'''

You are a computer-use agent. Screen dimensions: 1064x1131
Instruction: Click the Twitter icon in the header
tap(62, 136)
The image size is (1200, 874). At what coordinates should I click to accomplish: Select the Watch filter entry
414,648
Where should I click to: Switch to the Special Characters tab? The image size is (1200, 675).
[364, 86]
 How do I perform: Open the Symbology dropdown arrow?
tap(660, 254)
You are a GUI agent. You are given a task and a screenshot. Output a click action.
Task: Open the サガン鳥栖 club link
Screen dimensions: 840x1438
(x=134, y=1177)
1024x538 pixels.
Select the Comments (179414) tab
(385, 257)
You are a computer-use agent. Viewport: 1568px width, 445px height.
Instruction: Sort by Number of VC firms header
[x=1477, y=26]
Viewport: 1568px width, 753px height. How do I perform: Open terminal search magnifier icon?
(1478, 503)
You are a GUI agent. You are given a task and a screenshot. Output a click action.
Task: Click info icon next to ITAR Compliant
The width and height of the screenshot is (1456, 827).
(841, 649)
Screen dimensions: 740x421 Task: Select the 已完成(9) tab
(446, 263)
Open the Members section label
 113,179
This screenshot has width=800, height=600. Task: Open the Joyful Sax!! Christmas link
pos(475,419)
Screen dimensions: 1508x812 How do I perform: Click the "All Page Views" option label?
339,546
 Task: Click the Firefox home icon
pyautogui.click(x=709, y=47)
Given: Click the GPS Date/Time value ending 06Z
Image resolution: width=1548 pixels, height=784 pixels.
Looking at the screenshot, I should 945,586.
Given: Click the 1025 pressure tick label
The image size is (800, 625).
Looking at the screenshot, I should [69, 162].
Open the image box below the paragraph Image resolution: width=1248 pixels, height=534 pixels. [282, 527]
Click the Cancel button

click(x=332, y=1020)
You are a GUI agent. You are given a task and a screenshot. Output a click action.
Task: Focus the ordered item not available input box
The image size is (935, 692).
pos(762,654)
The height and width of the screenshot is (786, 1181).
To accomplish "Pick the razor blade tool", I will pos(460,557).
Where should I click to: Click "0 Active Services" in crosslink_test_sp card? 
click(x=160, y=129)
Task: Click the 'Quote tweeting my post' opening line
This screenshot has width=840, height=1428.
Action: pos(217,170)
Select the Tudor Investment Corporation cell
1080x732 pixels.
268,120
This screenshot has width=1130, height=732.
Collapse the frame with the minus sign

'''

ASSIGNMENT:
Copy out the entire listing again, word for word.

FINISHED EXERCISE:
You are a computer-use agent. Screen dimensions: 1064x1131
Instruction: Click the Twitter icon in the header
tap(62, 136)
The image size is (1200, 874). At what coordinates should I click to accomplish: Select the Watch filter entry
414,648
Where should I click to: Switch to the Special Characters tab? The image size is (1200, 675).
[364, 86]
 How do I perform: Open the Symbology dropdown arrow?
tap(660, 254)
You are a GUI agent. You are given a task and a screenshot. Output a click action.
Task: Open the サガン鳥栖 club link
Screen dimensions: 840x1438
(x=134, y=1177)
1024x538 pixels.
Select the Comments (179414) tab
(385, 257)
You are a computer-use agent. Viewport: 1568px width, 445px height.
Instruction: Sort by Number of VC firms header
[x=1477, y=26]
Viewport: 1568px width, 753px height. How do I perform: Open terminal search magnifier icon?
(1478, 503)
You are a GUI agent. You are given a task and a screenshot. Output a click action.
Task: Click info icon next to ITAR Compliant
The width and height of the screenshot is (1456, 827).
(841, 649)
Screen dimensions: 740x421 Task: Select the 已完成(9) tab
(446, 263)
Open the Members section label
 113,179
This screenshot has width=800, height=600. Task: Open the Joyful Sax!! Christmas link
pos(475,419)
Screen dimensions: 1508x812 How do I perform: Click the "All Page Views" option label?
339,546
 Task: Click the Firefox home icon
pyautogui.click(x=709, y=47)
Given: Click the GPS Date/Time value ending 06Z
Image resolution: width=1548 pixels, height=784 pixels.
Looking at the screenshot, I should 945,586.
Given: Click the 1025 pressure tick label
The image size is (800, 625).
Looking at the screenshot, I should [69, 162].
Open the image box below the paragraph Image resolution: width=1248 pixels, height=534 pixels. [282, 527]
Click the Cancel button

click(x=332, y=1020)
You are a GUI agent. You are given a task and a screenshot. Output a click action.
Task: Focus the ordered item not available input box
The image size is (935, 692).
pos(762,654)
The height and width of the screenshot is (786, 1181).
To accomplish "Pick the razor blade tool", I will pos(460,557).
Where should I click to: Click "0 Active Services" in crosslink_test_sp card? 
click(x=160, y=129)
Task: Click the 'Quote tweeting my post' opening line
This screenshot has width=840, height=1428.
Action: pos(217,170)
Select the Tudor Investment Corporation cell
1080x732 pixels.
268,120
This screenshot has width=1130, height=732.
Collapse the frame with the minus sign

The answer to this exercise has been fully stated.